The subject of grooming rituals is so fraught with stigma among men that even discussing it is taboo, particularly with other men. "A lot of guys would not have even agreed to this interview [if it were] with a guy," Serer confided. Indeed, imagine two men sitting over coffee, comparing manicures, hair-color treatments, or waxes in the groin area. Without sounding too naively stereotypical, these conversations just don't typically happen among straight men.

So men are left trying to reconcile a new ideal of attractiveness with old societal expectations regarding masculinity. These attempts, shrouded in secrecy, yield an absurd result that is clearly articulated by C.J. Pascoe in the book Dude, You're A Fag: Masculinity and Sexuality in High School. In essence, "masculinity becomes the carefully crafted appearance of not caring about appearance," Pascoe writes. We see it today as the five-o-clock shadow look made famous by Grey's Anatomy's Patrick Dempsey, which by now has trickled down even to Disney superstar Zac Efron. While scruffy in appearance, the look requires careful grooming. You want to look nonchalant, like the Brawny man. But you don't want to look like you spent a month in the forest.
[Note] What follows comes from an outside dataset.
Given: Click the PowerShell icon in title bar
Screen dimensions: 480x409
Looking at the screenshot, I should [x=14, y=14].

This pressure paradox creates difficulties for today's men. On the one hand, they face new expectations from women who are now achieving financial independence and are seeking attractive and sensitive, rather than rich and stoic, partners. On the other hand, men also must face their buddies, who may label sensitivity and careful grooming as homosexuality.
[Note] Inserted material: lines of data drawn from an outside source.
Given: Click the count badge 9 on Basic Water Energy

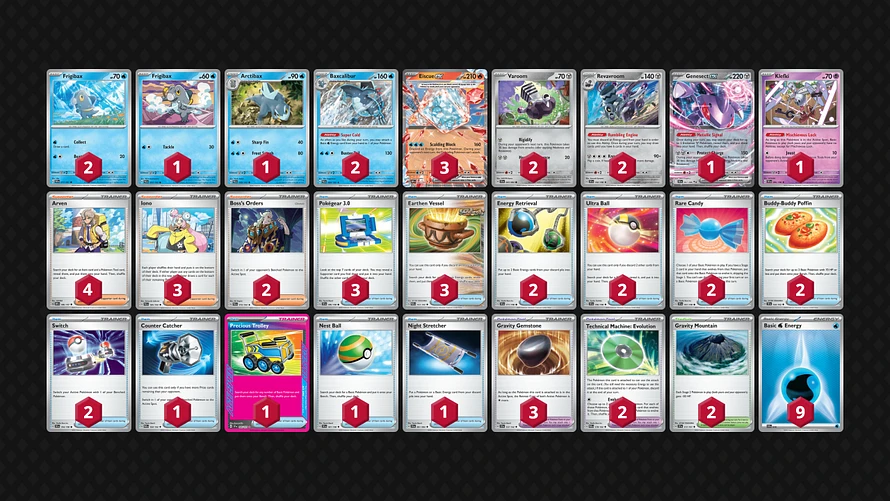Looking at the screenshot, I should point(800,412).
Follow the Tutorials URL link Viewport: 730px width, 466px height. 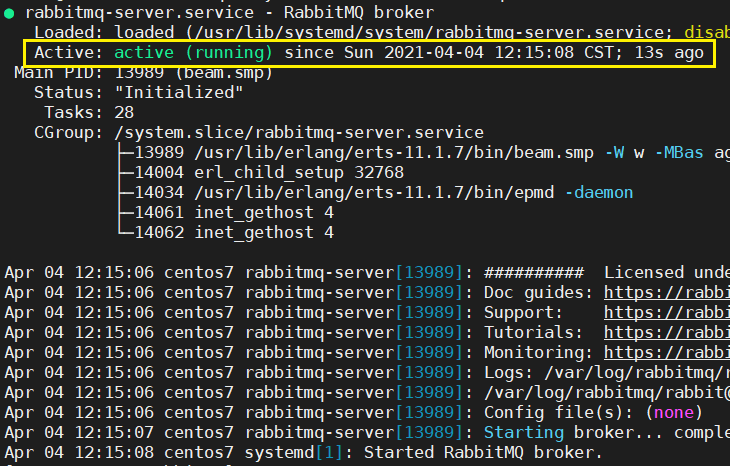click(x=666, y=333)
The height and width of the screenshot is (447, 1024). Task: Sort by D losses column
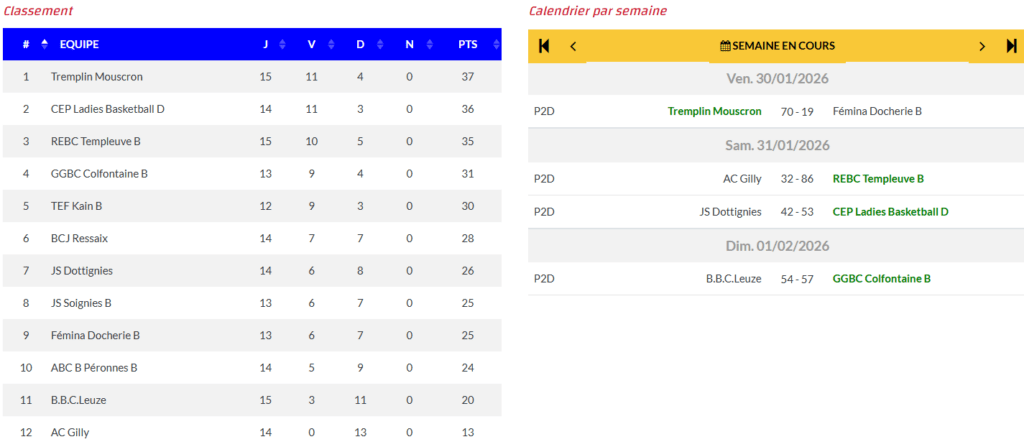tap(360, 44)
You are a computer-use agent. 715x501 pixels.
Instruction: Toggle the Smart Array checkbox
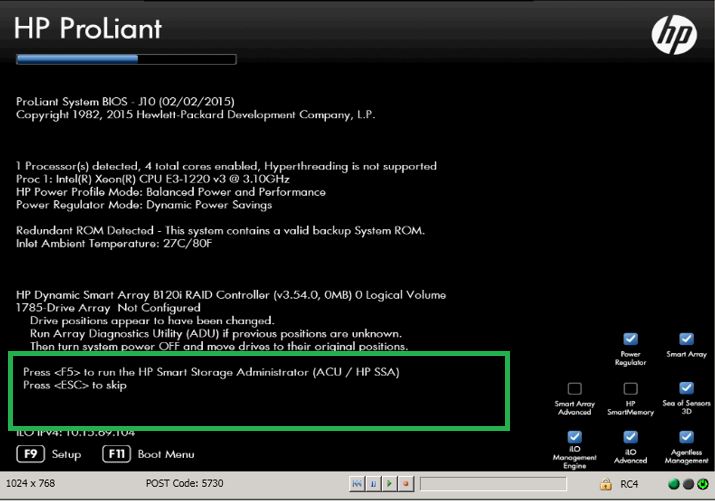[686, 339]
Nowhere else is male-to-male homophobia more visible than in American high schools, where young men are still searching for their identities. In high school, the line between stereotypical heterosexual and homosexual behavior is rigid and cannot be crossed. To illustrate this dynamic, Pascoe recounts an anecdote from River High School, located in California. Because male students were so worried about appearing to care about their looks, none would change their clothes after autoshop class, even though they were greasy from working with car parts. In high school, nonchalance rules.

It rules elsewhere, too. Middle-aged men going gray still want to look young and sexy. But they don't want to use hair dye for fear of seeming like they care about looking sexy. To reconcile their dilemma, these men turn to products like "Touch of Gray"' hair dye. The concept is to achieve sexiness in age -- salt and pepper hair without too much salt or pepper.
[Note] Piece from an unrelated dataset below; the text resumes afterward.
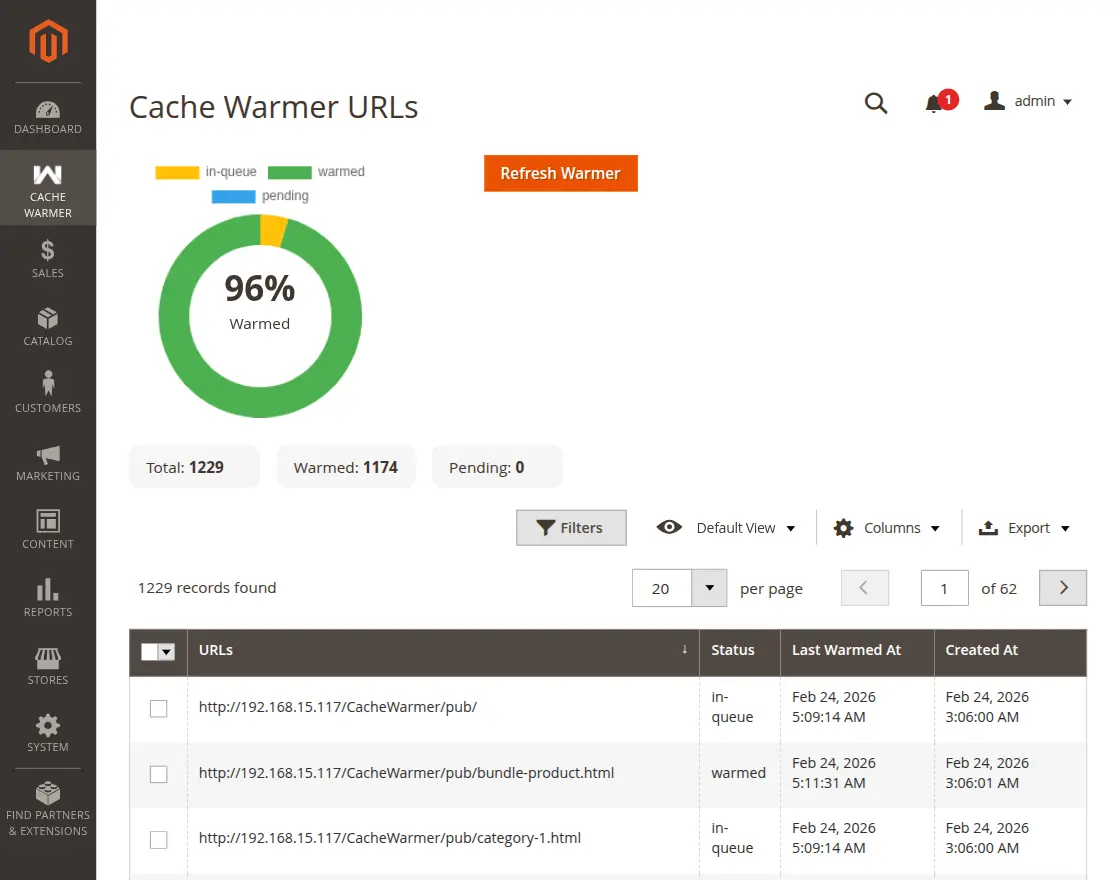Click the Refresh Warmer button
This screenshot has width=1120, height=880.
pos(560,173)
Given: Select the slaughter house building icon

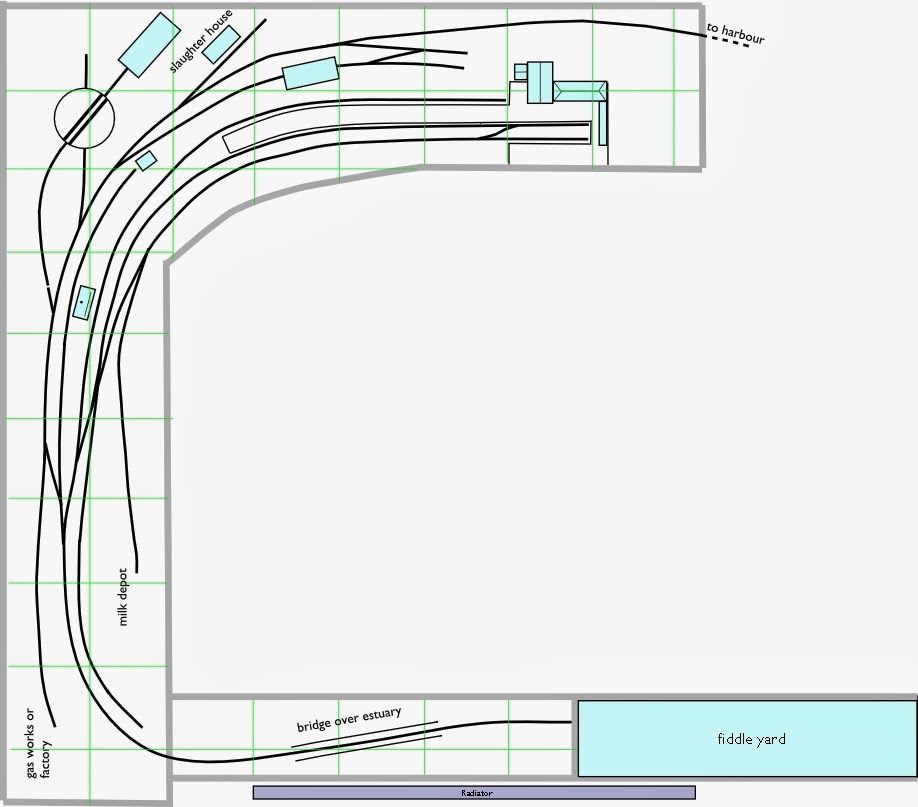Looking at the screenshot, I should (220, 45).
And how do guys talk about this dilemma?

They don't. They rationalize, keep secrets, and fib. If a man gets his hair trimmed at a hair salon, he certainly doesn't tell his buddies where he's going. Cuts are done at barbershops or no-frills places like "Supercuts," not a salon. If he carefully picks out an outfit each morning, he "will do it on his own" and pretend he threw on random clothes, according to Serer. And if someone does find out about his grooming habits, he may use the ultimate rationalization -- the hair gel or the coordinated outfit was all to "get the girl" or the job. Unlike women, who can compare eyebrow waxes, makeup brands, and exercise regimens with each other, men cloak their body concerns in secrecy.

I'm not advocating an increased acceptance of body obsessions for men. We have seen the ramifications of pervasive appearance anxieties in women through the explosion of eating disorders and deflated self-image -- clearly the pressure to primp does more harm than good. But while we should not reproduce the worries of women in the male population, we can at least learn from how women deal with these issues. They talk with other women at work, at home, and in public. They write books and articles in protest. They do not suffer in silence. Our men can do the same -- they are stronger than secrecy. If only we could get them out of the closet.

Julie Goodman, a student at Brandeis University, co-authored this blog.